How the 60s Changed San Antonio

The decade of the Sixties was a remarkable time. America witnessed political disruptions, three assassinations, cultural innovation, and conflict, both domestic and international, of an unprecedented nature. There is much to remember about that era. Here I look at two significant events in San Antonio that made national news. The decade of the sixties opened with great promise and hope as Americans elected the young charismatic John Kennedy to the presidency. Kennedy campaigned in San Antonio in September of 1960, shortly after selecting Senator Lyndon Johnson as his running mate. Johnson knew San Antonio well and his knowledge of local politics would be a boost for the Democratic ticket as well as for the Latino community. Kennedy won the state of Texas, giving him a very narrow presidential victory over Richard Nixon.

After his election, President Kennedy appointed Paul Kilday, an eleven term Congressman from the Twentieth District of San Antonio, to the United States Court of Military Appeals. Kilday’s decision to join the Military Court meant he had to relinquish his congressional seat. The special election in 1961 to fill this congressional seat gave Westsiders the opportunity to elect the first Mexican American ever to Congress—Henry B. Gonzalez. The Mexican America community proved able and ready for this opportunity. In the fall of 1961, San Antonians gathered at Las Palmas Shopping Center in the Westside to hear Vice President Lyndon Johnson’s endorsement of State Senator Henry B.Gonzalez. Johnson is credited with inviting the world famous Mexican comedian, Cantinflas to this historical political rally. This campaign helped usher in significant political change for San Antonio. With the help of Vice President Lyndon Johnson, Texas State Senator Henry B. Gonzalez won the 20th congressional seat. The newly elected Mexican American congressman went to Washington in 1961 with great hope and high expectations. Back home, San Antonians were witnessing cultural change expressed in rock and roll music and dance, as well as the advent of feminism, youthful defiance of the “establishment,” and of special significance, the gradual collapse of segregation. How San Antonians handled this new era of greater inclusion says much good about the city. San Antonio had been among the first Southern cities to fully integrate the local schools following the Supreme Court decision in 1954 prohibiting segregation.
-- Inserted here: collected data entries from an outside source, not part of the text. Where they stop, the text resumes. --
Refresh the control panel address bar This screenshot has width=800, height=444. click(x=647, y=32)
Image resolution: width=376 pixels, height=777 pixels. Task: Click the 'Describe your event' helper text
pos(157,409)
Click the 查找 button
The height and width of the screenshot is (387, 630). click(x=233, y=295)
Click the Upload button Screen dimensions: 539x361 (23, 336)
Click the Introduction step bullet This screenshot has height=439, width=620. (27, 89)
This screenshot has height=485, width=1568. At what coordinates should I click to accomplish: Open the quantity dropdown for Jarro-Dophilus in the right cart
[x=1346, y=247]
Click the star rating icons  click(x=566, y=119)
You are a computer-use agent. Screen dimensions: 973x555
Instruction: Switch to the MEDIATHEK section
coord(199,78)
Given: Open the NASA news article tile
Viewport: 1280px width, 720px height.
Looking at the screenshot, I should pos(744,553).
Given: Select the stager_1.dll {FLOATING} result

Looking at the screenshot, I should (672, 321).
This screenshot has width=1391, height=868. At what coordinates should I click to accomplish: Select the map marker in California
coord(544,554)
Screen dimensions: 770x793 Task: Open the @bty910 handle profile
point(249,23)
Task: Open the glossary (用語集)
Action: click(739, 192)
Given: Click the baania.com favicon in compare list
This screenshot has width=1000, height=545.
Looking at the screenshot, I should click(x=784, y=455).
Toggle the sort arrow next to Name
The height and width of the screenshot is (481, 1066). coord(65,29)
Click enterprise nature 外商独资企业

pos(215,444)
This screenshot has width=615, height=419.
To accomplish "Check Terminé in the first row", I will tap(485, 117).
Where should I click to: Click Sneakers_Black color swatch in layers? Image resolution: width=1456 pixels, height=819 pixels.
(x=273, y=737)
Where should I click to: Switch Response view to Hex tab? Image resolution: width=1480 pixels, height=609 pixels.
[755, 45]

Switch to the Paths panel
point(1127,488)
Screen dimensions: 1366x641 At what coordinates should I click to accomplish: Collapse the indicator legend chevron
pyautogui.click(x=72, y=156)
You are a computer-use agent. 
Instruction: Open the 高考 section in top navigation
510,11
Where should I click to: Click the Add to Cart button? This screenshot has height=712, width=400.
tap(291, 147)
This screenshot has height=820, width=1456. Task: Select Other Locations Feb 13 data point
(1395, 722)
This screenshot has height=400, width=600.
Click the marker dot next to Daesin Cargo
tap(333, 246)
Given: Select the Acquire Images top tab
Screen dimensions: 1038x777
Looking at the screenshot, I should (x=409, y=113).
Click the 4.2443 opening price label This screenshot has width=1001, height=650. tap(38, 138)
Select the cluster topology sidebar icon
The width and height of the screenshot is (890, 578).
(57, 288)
By the fall of 1960, newspaper stories of Black athletes excelling in football, track and basketball teams in formerly all white high schools were commonplace. However, these Black high school students could only sit in the “colored” section of the major movie theaters downtown. In the early sixties I witnessed small demonstrations of Black students from my own high school, Fox Tech, marching in front of the Aztec Theater protesting the segregated seating policy. The early months of 1960 also saw a major development in the city’s civil rights posture. Old traditions were withering and young Black students impatient with the progress of change, took the lead to challenge segregation. Across America Black college students led the way in developing new strategies of resistance and confrontation in the civil rights movement. This new strategy gained national attention when four North Carolina college students staged a “sit in” at a “whites only” lunch counter in the Greensboro, North Carolina Woolworth store. The students were beaten and arrested. San Antonio was one of the many southern cities tested that spring by Black student activists. This test to end segregation came on March 16,1960 when Blacks entered the Woolworth downtown department store where lunch counters had long been reserved for white patrons only. Blacks were allowed to shop, but not to eat at the lunch counters.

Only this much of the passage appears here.